The review should be withdrawn while the primary papers are translated for peer reviewers to examine, the above limitations discussed in the text, and the positive ‘spin’ in conclusions corrected. These improvements would consolidate the researchers’ probity and justify the accolade of BJOG publication.

Our letter to the editor does not bear any relation to the statement it is meant to support by the review authors.

Ref 36

In this first prospective, randomized, single-blind, placebo-controlled study, 28 infertile patients with severe oligoasthenozoospermia received acupuncture according to the principles of traditional Chinese medicine (TCM) and 29 infertile patients received placebo acupuncture. A significantly higher percentage of motile sperm (World Health Organization categories A–C), but no effect on sperm concentration, was found after acupuncture compared with placebo acupuncture.

This small study is far from convincing and does not lend itself to far-reaching conclusions

Ref 37

Of the 279 cases of male sterility treated by the combination of acupuncture, pilose antler
essence injection to acupoints and oral administration of Chinese materia medica, 142
cases (47.8%) were cured, 81 cases (27.3%) markedly effective, 53 cases (17.8%) effective
and 21 cases (7.1%) ineffective. The therapeutic effect of the combination of these three
treatments was satisfactory.

This study had no control group and used two different therapies. Therefore, it does not allow any conclusion about the effectiveness of acupuncture.

____________________

Perhaps you feel that these errors are trivial. But I would disagree. The review authors’ praise of acupuncture for MI is misplaced and will mislead the public. There are plenty of reviews on the subject, and those that are not overtly biased arrive at conclusions like these:

So, how did this sloppy review come about?

Its authors are affiliated to the TCM Regulating Metabolic Diseases Key Laboratory of Sichuan Province, Hospital of Chengdu University of Traditional Chinese Medicine, Chengdu 610072, China, and the Tea Research Institute, Sichuan Academy of Agricultural Sciences, Chengdu 610066, China. A footnote tells us that their review was supported by the National Natural Science Foundation of China [No. 81973647] and the Xinglin scholar discipline promotion talent program of Chengdu University of traditional Chinese medicine [No. BSH2021018]. This sounds respectable enough.

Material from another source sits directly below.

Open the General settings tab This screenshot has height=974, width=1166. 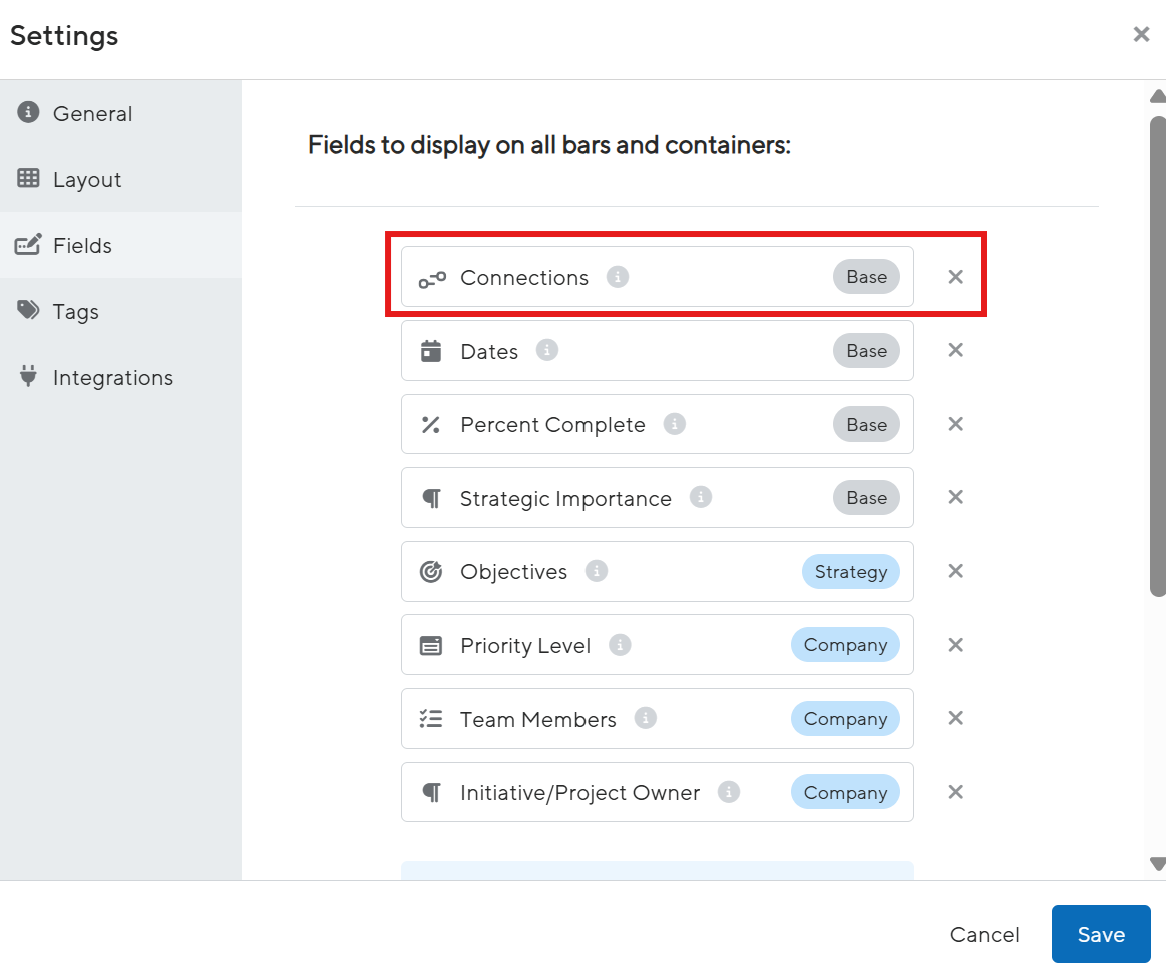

The journal that published the review is ‘Pharmacological Research – Modern Chinese Medicine‘. Its stated aims are as follows: The journal publishes articles reporting on advances in our comprehension of mechanism and safety in experimental pharmacology and clinical efficacy and safety of pharmacologically active substances, including compound prescriptions, utilized in Traditional Chinese Medicine applying modern scientific research methods. Studies reporting also on the mechanisms of actions of the active substance(s) investigated are encouraged.

The editors in chief of the journal are Guan-Hua Du, PhD, China Academy of Chinese Medical Sciences Institute of Chinese Materia Medica, Beijing, China and Emilio Clementi, M.Mus, MD, PhD, University of Milan, Milan, Italy. No doubt, these are respectable scientists. And because they are, they should make sure that what they publish is correct – a criterion this recent review clearly does not meet.